Method: mathematical induction

• Basis step:
  If n = 0, the first step of the algorithm is that power(a, 0) = 1. This is correct because a^0 = 1 for every nonzero real number a.
• Inductive step:
  The inductive hypothesis is the statement that power(a, k) = a^k for all a ≠ 0 for an arbitrary nonnegative integer k. That is, the inductive hypothesis is the statement that the algorithm correctly computes a^k. If the inductive hypothesis is true, the algorithm correctly computes a^(k+1).
  
  Because k+1 is a positive integer, when the algorithm computes a^(k+1), the algorithm sets power(a, k+1) = a * power(a, k). By the inductive hypothesis,
  - power(a, k) = a^k, so
  - a * power(a, k) = a * a^k = a^(k+1)
  This completes the inductive step!

Hence, the algorithm always computes a^n correctly when a ≠ 0 and n is a non-negative integer.

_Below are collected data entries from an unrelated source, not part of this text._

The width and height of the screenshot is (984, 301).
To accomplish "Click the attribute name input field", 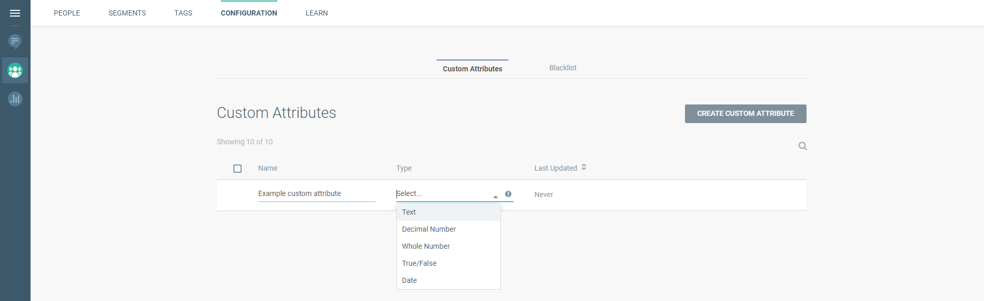I will coord(316,193).
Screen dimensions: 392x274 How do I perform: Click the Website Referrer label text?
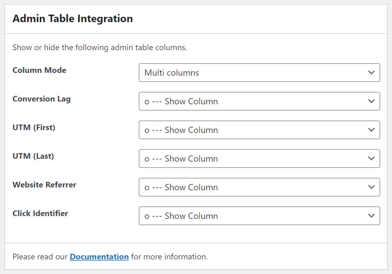(x=44, y=185)
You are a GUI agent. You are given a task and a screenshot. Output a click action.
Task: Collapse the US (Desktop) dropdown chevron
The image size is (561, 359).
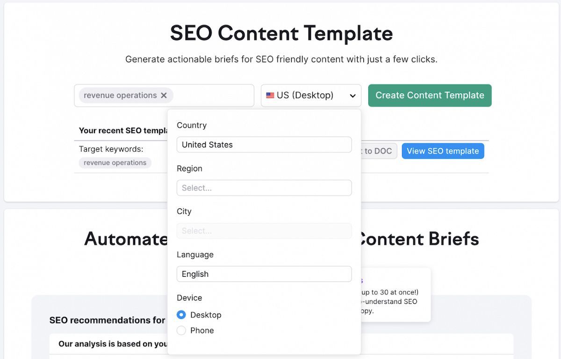pos(352,96)
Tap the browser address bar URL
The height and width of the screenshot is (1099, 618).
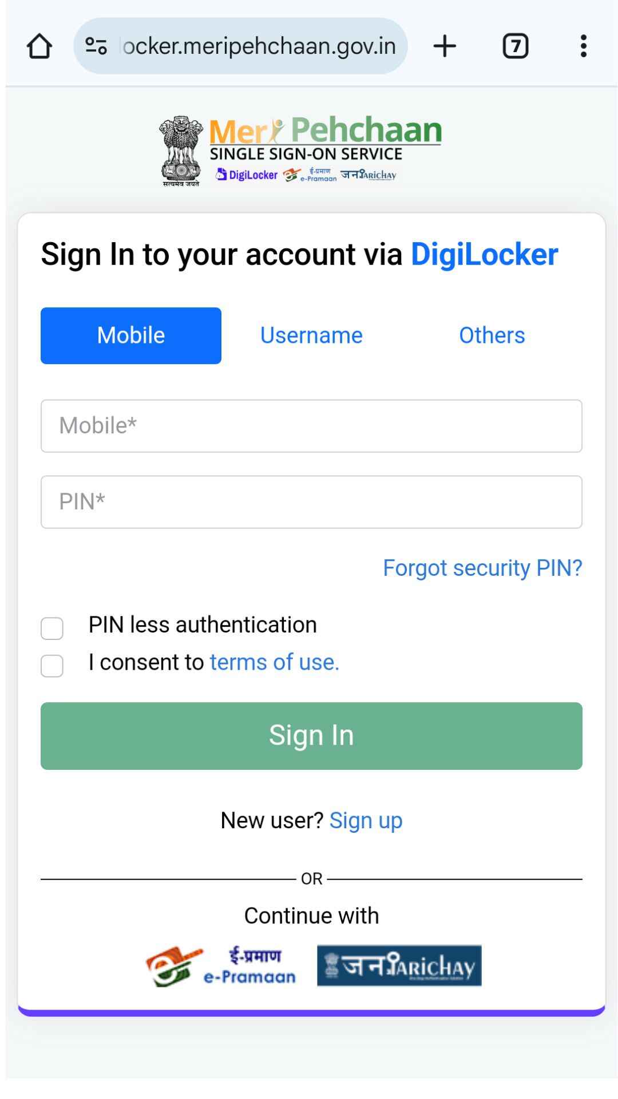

# Example 2: modular powers

Method: strong induction

• Basis step:
  Let b be an integer and m an integer with m ≥ 2.
  When n = 0, the algorithm sets mpower(b, n, m) equal to 1 (m ≥ 2). This is correct because b^0 mod m = 1.
• Inductive step:
  The inductive hypothesis is the statement that mpower(b, j, m) = b^j mod m for all integers 0 ≤ j < k whenever b is a positive integer and m is an integer with m ≥ 2. If the inductive hypothesis is correct, mpower(b, k, m) = b^k mod m.
  
  Because the recursive algorithm handles odd and even values of k differently, the inductive step should be split into two cases:
  - When k is even, mpower(b, k, m) =
  (mpower(b, k/2, m))^2 mod m =
  (b^(k/2) mod m)^2 mod m = 
  b^k mod m
  where the inductive hypothesis was used to replace mpower(b, k/2, m) = b^k mod m.
  - When k is odd, mpower(b, k, m) =
  (((mpower(b, floor(k/2), m))^2 mod m * b mod m) mod m =
  (((b^(floor(k/2)) mod m)^2 mod m * b mod m) mod m = 
  b^(2 * floor(k/2) + 1) mod m =
  b^k mod m
  because 2 * floor(k/2) + 1 = 2 * (k-1) / 2 + 1 = k when k is odd.
  The inductive hypothesis was used to replace mpower(b, floor(k/2), m) by b^(floor(k/2)) mod m.

Both steps have been completed by strong induction, so this algorithm is correct! 

Generally, to prove that recursive algorithms are correct, strong induction is more often used rather than just mathematical induction.